I think a good sermon ought to be a little “gritty”, don’t you? Grits on your plate keep you humble. The best upscale sermons ever savored still have some down-home common sense about them.

But I don’t think this is it. My Catholic friends point out that they “do” homilies while Protestants “do” sermons. So maybe there’s a wannabe priest lurking in my robe. But while I confess to being an ecu-maniac, and believe with every fiber of my being that we should work that “all may be one”, I have no desire to exchange the riotous freedoms of my tradition for the particular restrictions of another.

I asked my erudite colleagues to tell me the difference between a homily and a sermon. No one seems to know. I asked you who sit through them. “Homilies are shorter,” you say. With all due respect, I think you beg the question. Certainly my homilies are not shorter. (“Pastor,” pleaded one member, “your words don’t have to be eternal in order for them to be immortal.”)

Finally I looked in the dictionary. Homily is rooted in the Greek homi-letikos, meaning "conversation." Sermon comes directly from medieval Latin for "speech", and that probably derives from serere, “to link together or string together” like beads on a necklace. While both words carry the meaning of “a religious discourse before a congregation,” the nuance of homily is “an informal exposition usually of Scripture.” Sermon carries the additional shade of “an annoying harangue”.

I am allergic by temperament to harangues.

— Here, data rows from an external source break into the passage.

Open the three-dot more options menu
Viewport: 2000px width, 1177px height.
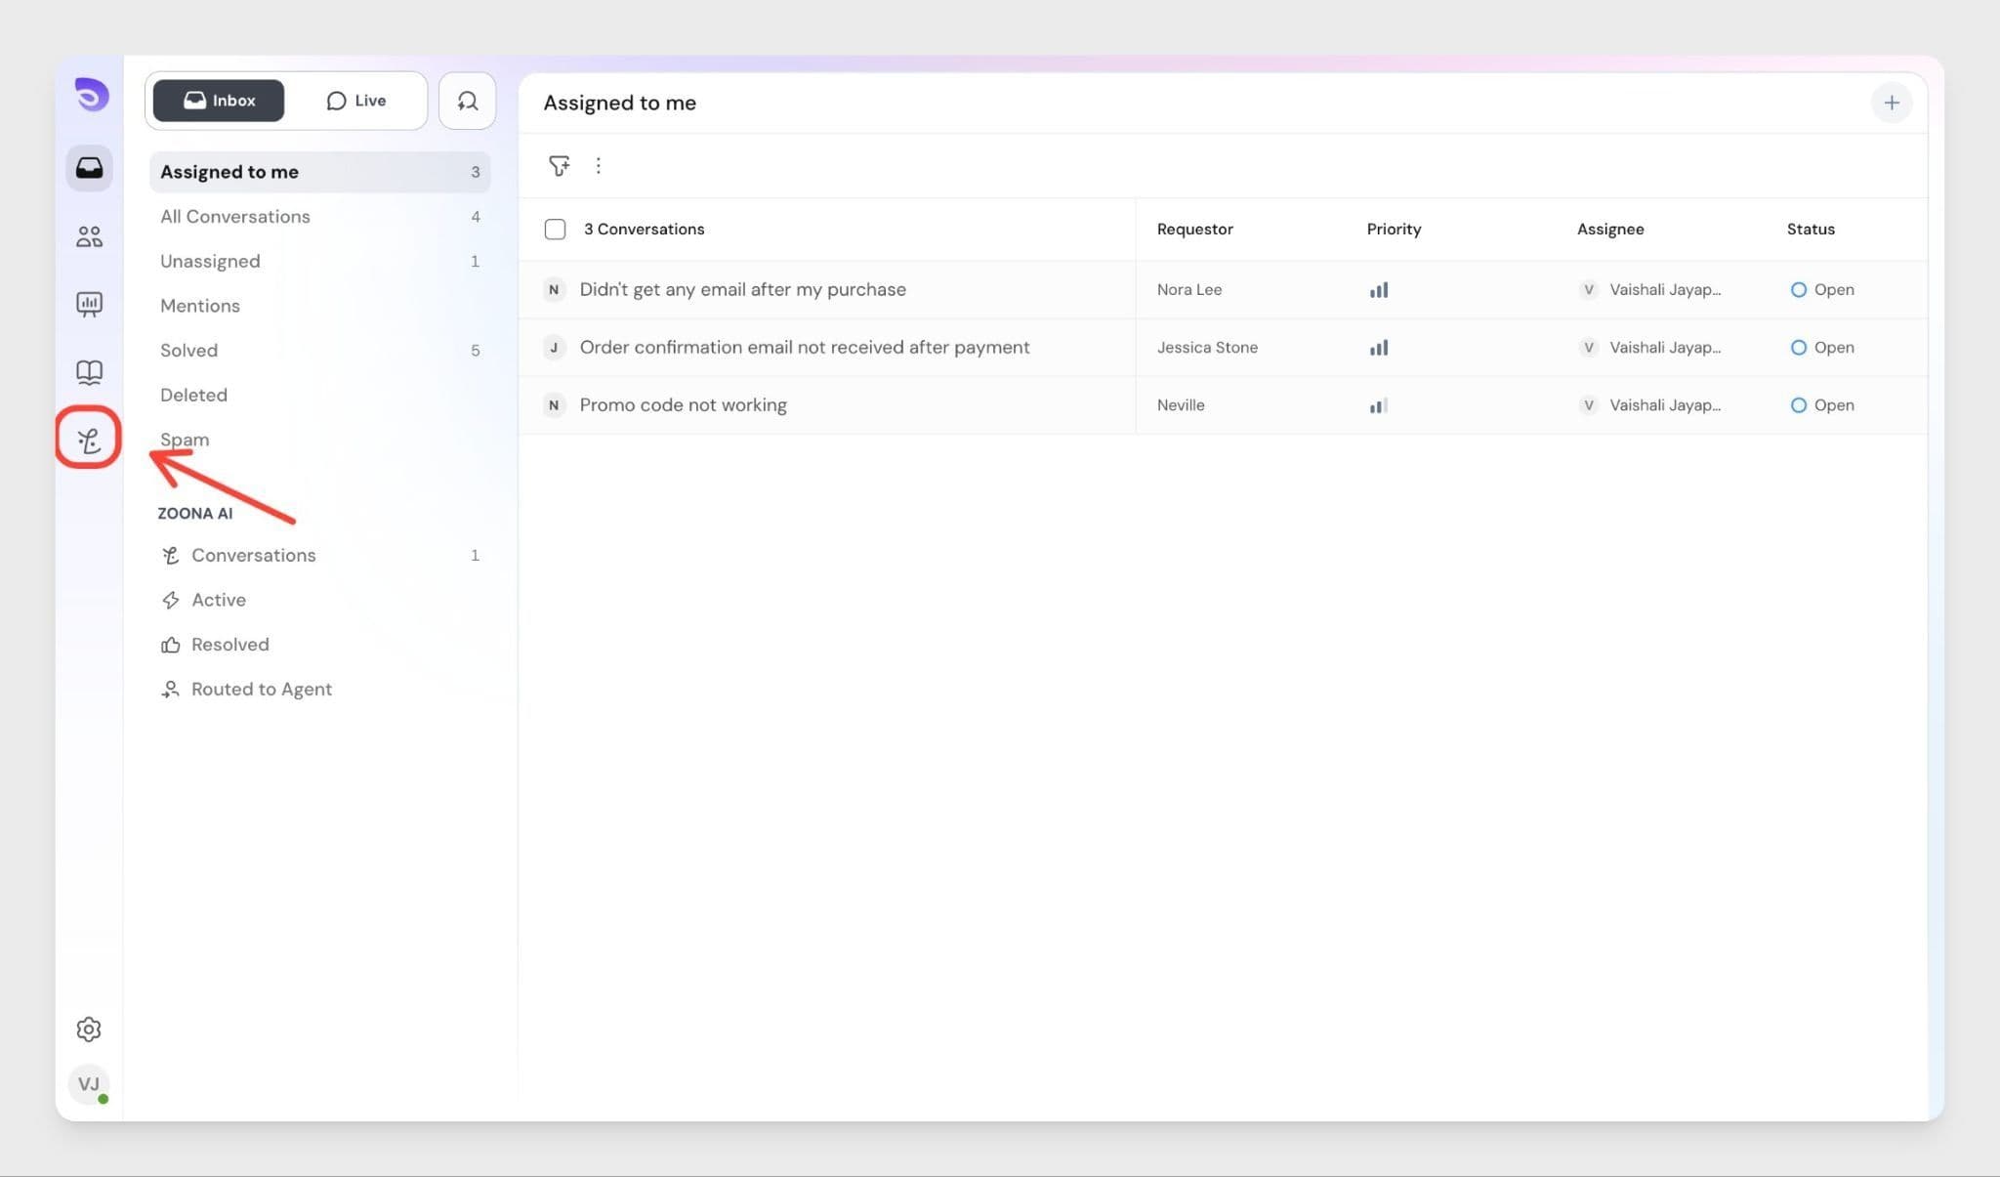[599, 166]
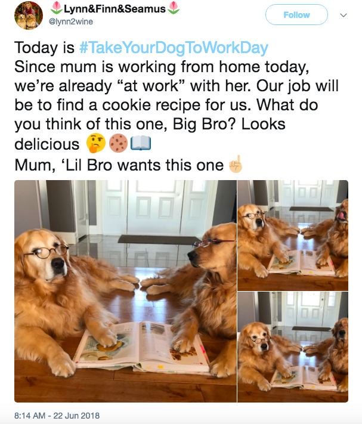Click the thinking face emoji
362x424 pixels.
pos(95,143)
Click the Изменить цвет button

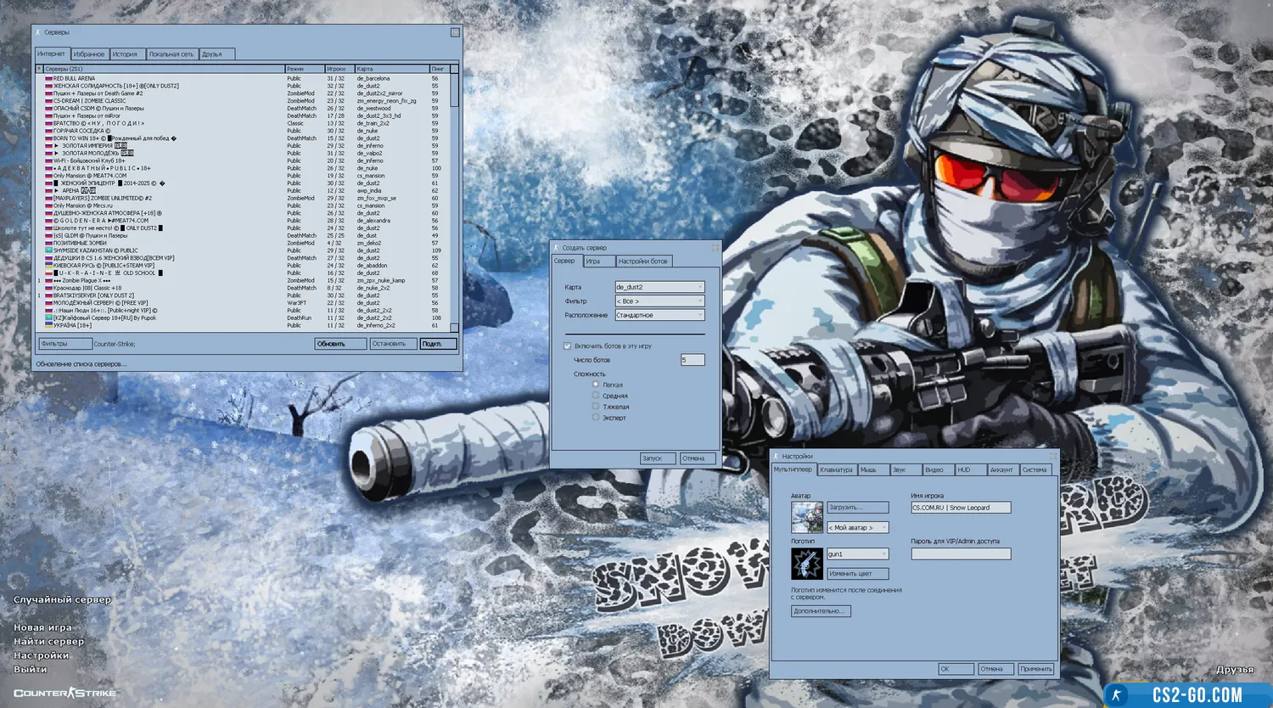click(857, 574)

I cherish dialogue. I like the thought that what I say from the pulpit is one piece of a much longer conversation that has been going on for centuries.

So as I prepare for our worship, perhaps I  am asking myself this question: “What shall it be this Sunday? An informal exposition, or an annoying harangue? A speech, or a searching  conversation?”

© Gilbert Friend-Jones, in Faith in a Minor Key.